+++ SOURCE EXCERPT

Paying it forward: Engineer training to support future engineers

Inspired by his father and mentors, U.S. Air Force major and Penn State engineering alum Salvador Ordorica will earn doctorate to educate engineering students


Tessa M. Pick

UNIVERSITY PARK, Pa. — Salvador Ordorica, a Penn State architectural engineering alumnus and major in the United States Air Force, spent his childhood weekends differently than most kids.

“My father would work the midnight shift as an air traffic controller in the Air Force, and I would go with him,” Ordorica said. “He would give me all the flight plans for the planes coming in, and I would watch from the tower. Seeing all the aircraft landing, seeing my father in his uniform, the way he carried himself, I knew the Air Force was what I wanted to be a part of.”

Ordorica was born in Sacramento, California, and grew up in Lincoln, California. He was two years old when his father joined the Air Force. He and his family traveled the world as his father was stationed in different locations, living in England, Germany and Turkey. Ordorica’s father obtained a bachelor’s degree while in the Air Force and two master’s degrees after retiring.

“Observing my father throughout his 23-year Air Force career and watching him strive to always learn more, motivated me to get a college education,” Ordorica said.

Ordorica earned his bachelor’s degree in mechanical engineering from California State University in May 2010 and joined the Air Force one month later. He earned his master’s degree in architectural engineering from Penn State in 2018. Now, he is returning to Penn State to begin a doctoral degree program in architectural engineering, with an anticipated completion date in May 2024.

While obtaining his master’s degree, Ordorica was advised by Greg Pavlak, assistant professor of architectural engineering. Ordorica said he considers Pavlak an influential part of his educational journey, and he plans to work with Pavlak again when he returns to earn his doctoral degree.

“Salvador is dedicated and disciplined, while exuding humility,” Pavlak said. “It was a gift to be able to work with him during his master’s degree program at Penn State. I am excited to see Salvador take this next step in his career. When he contacted me about the possibility of coming back for his doctoral degree, the answer was clear — of course, we would love to have him back at Penn State. Salvador has numerous qualities that will make him an excellent mentor to future students. I am extremely grateful for the opportunity to work with him again as he pursues his doctorate.”

Ordorica plans to continue his master’s degree work, which was focused on building mechanical systems, specifically integrating renewable energy, like solar power, with conventional means of generating energy.

++++++

= GIVEN INSTRUCTION =
Extend the article about Salvador Ordorica's return to Penn State, beginning right after its final sentence.

+++ RAW RECORDS

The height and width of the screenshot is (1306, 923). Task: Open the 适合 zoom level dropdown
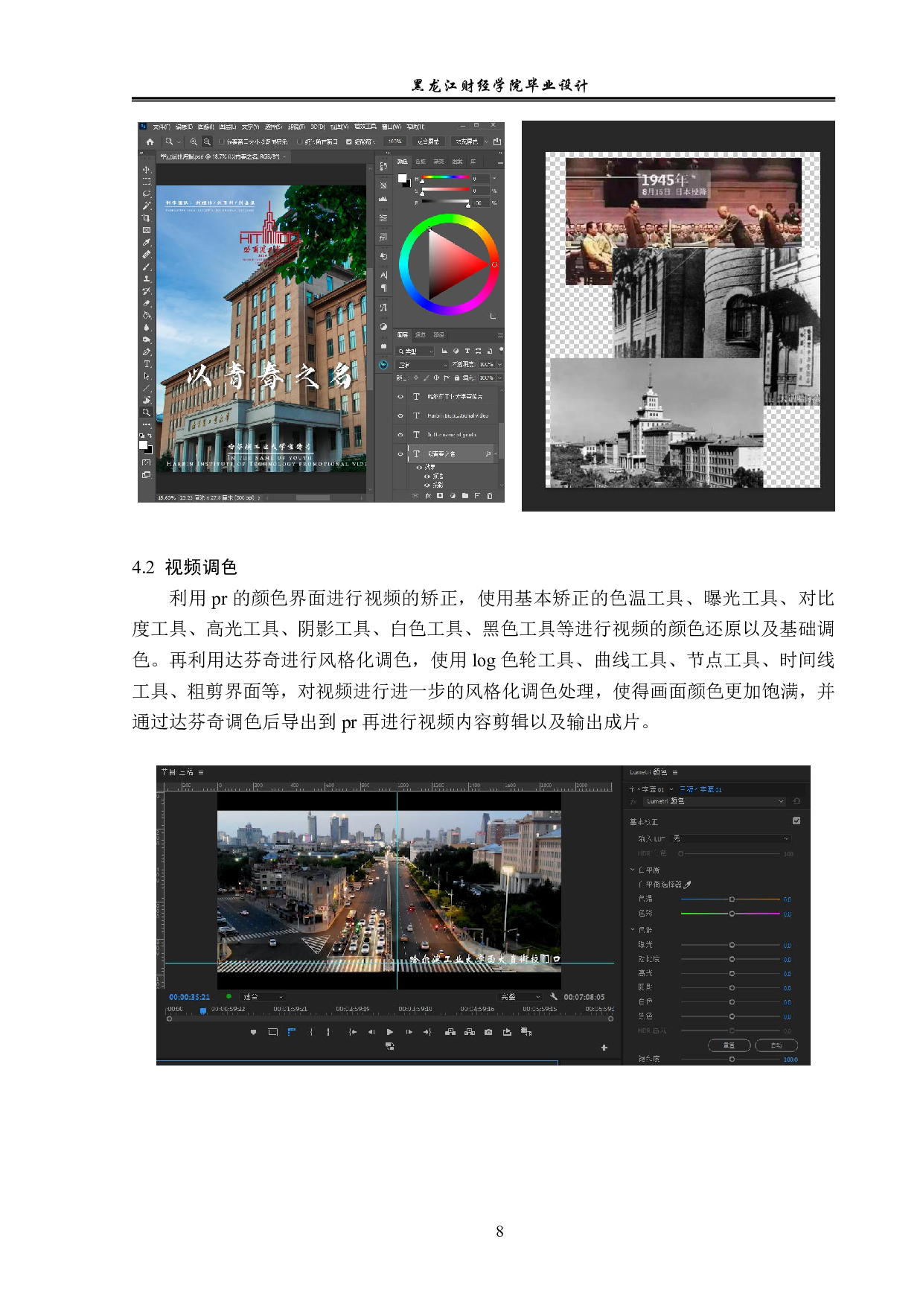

++++++
+++ RAW RECORDS

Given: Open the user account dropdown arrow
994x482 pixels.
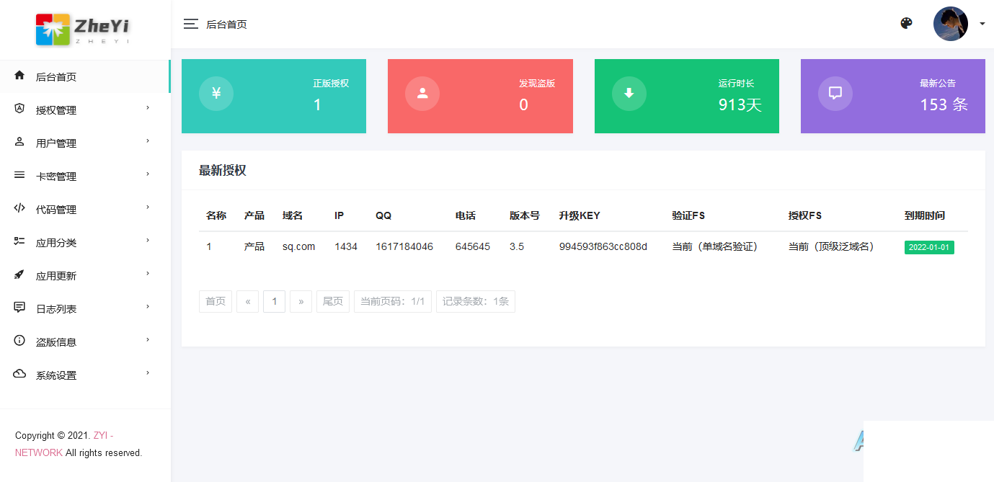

++++++

= TASK RESPONSE =
“As a civil engineer officer, it is my responsibility to ensure the Air Force buildings and structures are not only maintained but remain combat-ready,” Ordorica said. “The installations that we are responsible for around the world are critical to our mission as they are the Air Force’s power projection platform. We are responsible for coming up with and implementing solutions to complex problems, engineers keep our facilities and utilities running effectively. Being an engineer has taught me to think on my feet, constantly analyze problems and innovatively create solutions.”

Since joining the Air Force, Ordorica has served as the deputy chief of engineering, a project manager and a project programmer of the 319th Civil Engineering Squadron at the Grand Forks Air Force Base in North Dakota. In 2014, Ordorica was deployed to Ethiopia to serve as the director of operations for Detachment 1 under the 409th Air Expeditionary Group.

“I knew I wanted to go into engineering because I always loved taking things apart and seeing how they worked,” Ordorica said. “However, math was not one my strengths when I was younger, but I did really enjoy the subject.”

According to Ordorica, it was an Air Force B52 pilot that broadened his understanding of math concepts and ultimately helped him decide to pursue engineering.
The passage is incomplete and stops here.